▶ **Task instructions**: Reproduce the data below in full. Nothing should differ from the original.

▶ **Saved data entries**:
BEGIN
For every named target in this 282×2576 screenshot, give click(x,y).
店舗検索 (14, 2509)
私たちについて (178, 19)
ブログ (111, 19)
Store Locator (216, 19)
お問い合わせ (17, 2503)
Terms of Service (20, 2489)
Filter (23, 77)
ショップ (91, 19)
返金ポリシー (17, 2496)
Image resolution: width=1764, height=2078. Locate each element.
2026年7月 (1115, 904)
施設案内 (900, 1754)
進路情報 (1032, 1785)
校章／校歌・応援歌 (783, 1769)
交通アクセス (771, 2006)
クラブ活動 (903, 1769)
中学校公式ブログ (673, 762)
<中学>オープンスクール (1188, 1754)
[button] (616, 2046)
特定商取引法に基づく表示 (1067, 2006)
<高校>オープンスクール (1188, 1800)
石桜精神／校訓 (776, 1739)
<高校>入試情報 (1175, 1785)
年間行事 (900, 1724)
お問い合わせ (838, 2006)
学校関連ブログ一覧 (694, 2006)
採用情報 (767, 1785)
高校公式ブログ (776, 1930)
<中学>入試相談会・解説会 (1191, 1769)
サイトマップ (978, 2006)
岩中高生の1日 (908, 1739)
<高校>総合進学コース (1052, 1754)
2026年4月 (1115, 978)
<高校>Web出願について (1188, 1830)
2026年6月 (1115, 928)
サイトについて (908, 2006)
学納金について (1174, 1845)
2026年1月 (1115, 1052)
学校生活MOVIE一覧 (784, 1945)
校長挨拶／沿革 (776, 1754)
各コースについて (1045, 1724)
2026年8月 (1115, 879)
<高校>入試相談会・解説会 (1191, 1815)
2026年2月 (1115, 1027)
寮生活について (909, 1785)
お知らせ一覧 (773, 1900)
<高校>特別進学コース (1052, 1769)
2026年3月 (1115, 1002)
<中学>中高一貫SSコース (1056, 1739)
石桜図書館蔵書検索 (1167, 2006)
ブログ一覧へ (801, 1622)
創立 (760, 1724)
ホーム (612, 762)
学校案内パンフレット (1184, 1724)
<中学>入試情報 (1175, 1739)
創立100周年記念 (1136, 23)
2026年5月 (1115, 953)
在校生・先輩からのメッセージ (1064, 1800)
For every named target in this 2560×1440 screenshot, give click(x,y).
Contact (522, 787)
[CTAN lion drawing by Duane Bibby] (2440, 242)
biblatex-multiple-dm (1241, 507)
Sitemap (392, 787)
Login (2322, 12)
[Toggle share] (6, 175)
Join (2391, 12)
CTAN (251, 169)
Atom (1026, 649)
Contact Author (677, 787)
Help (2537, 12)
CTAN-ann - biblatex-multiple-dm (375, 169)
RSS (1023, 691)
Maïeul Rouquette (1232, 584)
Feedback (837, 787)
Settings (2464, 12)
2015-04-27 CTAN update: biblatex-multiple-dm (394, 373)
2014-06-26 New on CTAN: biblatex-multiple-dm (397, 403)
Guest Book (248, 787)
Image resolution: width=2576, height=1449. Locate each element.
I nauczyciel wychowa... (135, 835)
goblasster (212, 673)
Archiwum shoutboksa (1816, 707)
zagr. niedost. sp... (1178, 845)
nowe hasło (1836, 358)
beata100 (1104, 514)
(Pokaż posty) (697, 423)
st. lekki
END
▶ **Exercise response**:
For every named target in this 282×2576 screenshot, give click(x,y).
店舗検索 (14, 2509)
私たちについて (178, 19)
ブログ (111, 19)
Store Locator (216, 19)
お問い合わせ (17, 2503)
Terms of Service (20, 2489)
Filter (23, 77)
ショップ (91, 19)
返金ポリシー (17, 2496)
Image resolution: width=1764, height=2078. Locate each element.
2026年7月 (1115, 904)
施設案内 (900, 1754)
進路情報 (1032, 1785)
校章／校歌・応援歌 (783, 1769)
交通アクセス (771, 2006)
クラブ活動 (903, 1769)
中学校公式ブログ (673, 762)
<中学>オープンスクール (1188, 1754)
[button] (616, 2046)
特定商取引法に基づく表示 (1067, 2006)
<高校>オープンスクール (1188, 1800)
石桜精神／校訓 (776, 1739)
<高校>入試情報 (1175, 1785)
年間行事 (900, 1724)
お問い合わせ (838, 2006)
学校関連ブログ一覧 (694, 2006)
採用情報 (767, 1785)
高校公式ブログ (776, 1930)
<中学>入試相談会・解説会 (1191, 1769)
サイトマップ (978, 2006)
岩中高生の1日 (908, 1739)
<高校>総合進学コース (1052, 1754)
2026年4月 (1115, 978)
<高校>Web出願について (1188, 1830)
2026年6月 (1115, 928)
サイトについて (908, 2006)
学納金について (1174, 1845)
2026年1月 (1115, 1052)
学校生活MOVIE一覧 (784, 1945)
校長挨拶／沿革 (776, 1754)
各コースについて (1045, 1724)
2026年8月 (1115, 879)
<高校>入試相談会・解説会 (1191, 1815)
2026年2月 (1115, 1027)
寮生活について (909, 1785)
お知らせ一覧 (773, 1900)
<高校>特別進学コース (1052, 1769)
2026年3月 (1115, 1002)
<中学>中高一貫SSコース (1056, 1739)
石桜図書館蔵書検索 (1167, 2006)
ブログ一覧へ (801, 1622)
創立 (760, 1724)
ホーム (612, 762)
学校案内パンフレット (1184, 1724)
<中学>入試情報 (1175, 1739)
創立100周年記念 (1136, 23)
2026年5月 (1115, 953)
在校生・先輩からのメッセージ (1064, 1800)
For every named target in this 2560×1440 screenshot, give click(x,y).
Contact (522, 787)
[CTAN lion drawing by Duane Bibby] (2440, 242)
biblatex-multiple-dm (1241, 507)
Sitemap (392, 787)
Login (2322, 12)
[Toggle share] (6, 175)
Join (2391, 12)
CTAN (251, 169)
Atom (1026, 649)
Contact Author (677, 787)
Help (2537, 12)
CTAN-ann - biblatex-multiple-dm (375, 169)
RSS (1023, 691)
Maïeul Rouquette (1232, 584)
Feedback (837, 787)
Settings (2464, 12)
2015-04-27 CTAN update: biblatex-multiple-dm (394, 373)
2014-06-26 New on CTAN: biblatex-multiple-dm (397, 403)
Guest Book (248, 787)
Image resolution: width=2576, height=1449. Locate each element.
I nauczyciel wychowa... (135, 835)
goblasster (212, 673)
Archiwum shoutboksa (1816, 707)
zagr. niedost. sp... (1178, 845)
nowe hasło (1836, 358)
beata100 (1104, 514)
(Pokaż posty) (697, 423)
st. lekki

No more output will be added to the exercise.